[squid-users] Another "Forwarding loop detected" issue
Nick Howitt
nick at howitts.co.uk
Tue Nov 5 12:57:31 UTC 2019
On 05/11/2019 11:07, Nick Howitt wrote:
>
>
> On 05/11/2019 10:44, Amos Jeffries wrote:
>> On 5/11/19 10:40 pm, Nick Howitt wrote:
>>> I am trying to help someone who is running squid-3.5.20-12 on a
>>> standalone server with the dansguardian content filter and suddenly
>>> recently has been getting a lot of messages like:
>>>
>>> 2019/10/31 13:48:14 kid1| WARNING: Forwarding loop detected for:
>>> HEAD / HTTP/1.0
>>> Via: 1.0 HSFilterHyperos7.haftr.local (squid/3.5.20)

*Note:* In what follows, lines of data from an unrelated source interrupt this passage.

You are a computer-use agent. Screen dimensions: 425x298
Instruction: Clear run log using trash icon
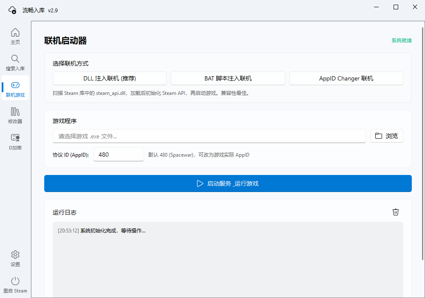coord(396,212)
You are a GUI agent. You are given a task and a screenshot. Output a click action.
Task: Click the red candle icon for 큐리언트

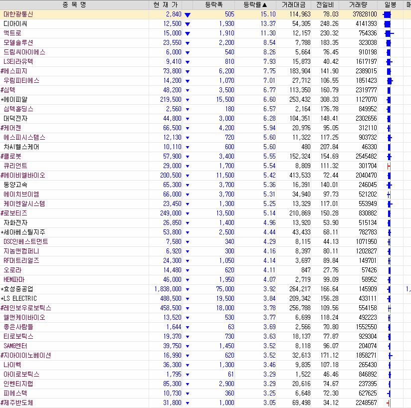click(x=389, y=166)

>>> Cache-Control: max-age=259200
>>> Connection: keep-alive
>>> X-Forwarded-For: 10.10.1.2
>>> Host: 10.10.1.2:8080
>>>
>>>
>>> The access log looks something like:
>>>
>>> 1572545946.383 120000 10.10.1.2 TCP_MISS_ABORTED/000 0 HEAD
>>> http://10.10.1.2:8080/ - HIER_DIRECT/10.10.1.2 -
>>> 1572545946.477 120000 10.10.1.2 TCP_MISS_ABORTED/000 0 HEAD
>>> http://10.10.1.2:8080/ - HIER_DIRECT/10.10.1.2 -
>>> 1572545946.493 120000 10.10.1.2 TCP_MISS_ABORTED/000 0 HEAD
>>> http://10.10.1.2:8080/ - HIER_DIRECT/10.10.1.2 -
>>>
>>> (but these are for different transactions - they are all the same apart
>>> from the timestamps)
>>>
>> That is what a forwarding loop looks like in the access.log.
>>
>>
>>> The content filter listens on port 8080 and squid on 3128. The machine
>>> is on 10.10.1.2
>>>
>>> All the other posts I've seen seem to be for transparent mode or where
>>> there is a User Agent string. I have found nothing to cover this
>>> scenario. How can I troubleshoot to fix it and what information do you
>>> need from me to help diagnose?
>>>
>> Something is telling Squid the origin server being contacted exists at
>> 10.10.1.2:8080. You can see that in the Host header of the message.
>>
>> I would trace the traffic flow from the client to Squid.
>>
> But isn't everything coming to 8080 as that is the proxy you'd set up
> in the browser? I'm afraid I don't understand how proxying works at
> the packet level. I see nothing before these messages to indicate the
> packets are coming from elsewhere. A cut down startup log looks like:
>
> <snip>
> 2019/10/31 13:47:40 kid1| helperOpenServers: Starting 5/5
> 'ext_unix_group_acl' processes
> 2019/10/31 13:47:40 kid1| HTCP Disabled.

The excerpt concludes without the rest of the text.